__TASK TO CARRY OUT__. Copy out exactly the line that contains "Click stock code 2802 badge" and all lines following it to the end of the data.

(WORKING DATA)

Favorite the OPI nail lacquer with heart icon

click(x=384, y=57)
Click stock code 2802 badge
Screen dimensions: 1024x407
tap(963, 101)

(End WORKING DATA)

__FINAL ANSWER__.
Click stock code 2802 badge
Screen dimensions: 1024x407
tap(963, 101)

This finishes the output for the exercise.